Stored dataset items

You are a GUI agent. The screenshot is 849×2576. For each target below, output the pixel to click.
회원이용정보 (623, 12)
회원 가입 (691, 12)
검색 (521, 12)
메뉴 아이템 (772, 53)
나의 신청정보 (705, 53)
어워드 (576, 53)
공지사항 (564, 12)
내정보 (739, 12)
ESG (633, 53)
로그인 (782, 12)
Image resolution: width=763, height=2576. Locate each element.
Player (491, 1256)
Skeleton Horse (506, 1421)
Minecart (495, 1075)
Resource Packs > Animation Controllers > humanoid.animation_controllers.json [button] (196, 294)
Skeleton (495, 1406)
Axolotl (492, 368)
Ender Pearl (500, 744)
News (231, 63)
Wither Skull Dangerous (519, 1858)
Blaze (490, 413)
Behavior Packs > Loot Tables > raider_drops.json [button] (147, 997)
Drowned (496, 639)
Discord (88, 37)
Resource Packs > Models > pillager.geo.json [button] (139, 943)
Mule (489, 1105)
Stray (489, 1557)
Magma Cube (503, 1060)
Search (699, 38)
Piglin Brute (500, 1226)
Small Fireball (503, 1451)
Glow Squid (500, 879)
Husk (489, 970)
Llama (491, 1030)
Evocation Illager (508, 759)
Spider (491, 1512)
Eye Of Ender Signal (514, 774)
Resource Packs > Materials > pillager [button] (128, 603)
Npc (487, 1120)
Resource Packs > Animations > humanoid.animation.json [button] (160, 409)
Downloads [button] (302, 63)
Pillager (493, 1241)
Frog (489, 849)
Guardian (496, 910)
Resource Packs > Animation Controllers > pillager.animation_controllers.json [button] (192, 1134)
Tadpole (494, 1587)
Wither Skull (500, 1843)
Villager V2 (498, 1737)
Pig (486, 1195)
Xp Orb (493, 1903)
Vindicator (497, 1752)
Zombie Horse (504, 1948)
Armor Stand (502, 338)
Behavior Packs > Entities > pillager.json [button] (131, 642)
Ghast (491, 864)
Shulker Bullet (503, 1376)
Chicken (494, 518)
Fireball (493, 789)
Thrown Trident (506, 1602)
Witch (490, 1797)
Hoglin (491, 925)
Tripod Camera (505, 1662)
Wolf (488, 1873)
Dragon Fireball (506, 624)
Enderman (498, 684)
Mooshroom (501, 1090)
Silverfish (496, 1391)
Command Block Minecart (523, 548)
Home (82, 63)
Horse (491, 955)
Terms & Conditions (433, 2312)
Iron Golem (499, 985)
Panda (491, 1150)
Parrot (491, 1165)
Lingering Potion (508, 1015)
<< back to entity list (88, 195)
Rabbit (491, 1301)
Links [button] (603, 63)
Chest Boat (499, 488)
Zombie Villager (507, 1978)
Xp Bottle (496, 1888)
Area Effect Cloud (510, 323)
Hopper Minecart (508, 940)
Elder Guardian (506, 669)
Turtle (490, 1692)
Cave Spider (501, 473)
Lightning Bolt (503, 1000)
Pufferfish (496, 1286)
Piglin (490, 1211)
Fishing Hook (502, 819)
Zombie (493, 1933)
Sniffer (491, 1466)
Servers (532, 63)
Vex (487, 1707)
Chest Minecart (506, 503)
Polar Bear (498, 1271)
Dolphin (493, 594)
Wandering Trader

* [TASK STATEMENT]: Your response should consist of the records, printed exactly.

* [ANSWER TO THE PROBLEM]:
You are a GUI agent. The screenshot is 849×2576. For each target below, output the pixel to click.
회원이용정보 (623, 12)
회원 가입 (691, 12)
검색 (521, 12)
메뉴 아이템 (772, 53)
나의 신청정보 (705, 53)
어워드 (576, 53)
공지사항 (564, 12)
내정보 (739, 12)
ESG (633, 53)
로그인 (782, 12)
Image resolution: width=763, height=2576. Locate each element.
Player (491, 1256)
Skeleton Horse (506, 1421)
Minecart (495, 1075)
Resource Packs > Animation Controllers > humanoid.animation_controllers.json [button] (196, 294)
Skeleton (495, 1406)
Axolotl (492, 368)
Ender Pearl (500, 744)
News (231, 63)
Wither Skull Dangerous (519, 1858)
Blaze (490, 413)
Behavior Packs > Loot Tables > raider_drops.json [button] (147, 997)
Drowned (496, 639)
Discord (88, 37)
Resource Packs > Models > pillager.geo.json [button] (139, 943)
Mule (489, 1105)
Stray (489, 1557)
Magma Cube (503, 1060)
Search (699, 38)
Piglin Brute (500, 1226)
Small Fireball (503, 1451)
Glow Squid (500, 879)
Husk (489, 970)
Llama (491, 1030)
Evocation Illager (508, 759)
Spider (491, 1512)
Eye Of Ender Signal (514, 774)
Resource Packs > Materials > pillager [button] (128, 603)
Npc (487, 1120)
Resource Packs > Animations > humanoid.animation.json [button] (160, 409)
Downloads [button] (302, 63)
Pillager (493, 1241)
Frog (489, 849)
Guardian (496, 910)
Resource Packs > Animation Controllers > pillager.animation_controllers.json [button] (192, 1134)
Tadpole (494, 1587)
Wither Skull (500, 1843)
Villager V2 (498, 1737)
Pig (486, 1195)
Xp Orb (493, 1903)
Vindicator (497, 1752)
Zombie Horse (504, 1948)
Armor Stand (502, 338)
Behavior Packs > Entities > pillager.json [button] (131, 642)
Ghast (491, 864)
Shulker Bullet (503, 1376)
Chicken (494, 518)
Fireball (493, 789)
Thrown Trident (506, 1602)
Witch (490, 1797)
Hoglin (491, 925)
Tripod Camera (505, 1662)
Wolf (488, 1873)
Dragon Fireball (506, 624)
Enderman (498, 684)
Mooshroom (501, 1090)
Silverfish (496, 1391)
Command Block Minecart (523, 548)
Home (82, 63)
Horse (491, 955)
Terms & Conditions (433, 2312)
Iron Golem (499, 985)
Panda (491, 1150)
Parrot (491, 1165)
Lingering Potion (508, 1015)
<< back to entity list (88, 195)
Rabbit (491, 1301)
Links [button] (603, 63)
Chest Boat (499, 488)
Zombie Villager (507, 1978)
Xp Bottle (496, 1888)
Area Effect Cloud (510, 323)
Hopper Minecart (508, 940)
Elder Guardian (506, 669)
Turtle (490, 1692)
Cave Spider (501, 473)
Lightning Bolt (503, 1000)
Pufferfish (496, 1286)
Piglin (490, 1211)
Fishing Hook (502, 819)
Zombie (493, 1933)
Sniffer (491, 1466)
Servers (532, 63)
Vex (487, 1707)
Chest Minecart (506, 503)
Polar Bear (498, 1271)
Dolphin (493, 594)
Wandering Trader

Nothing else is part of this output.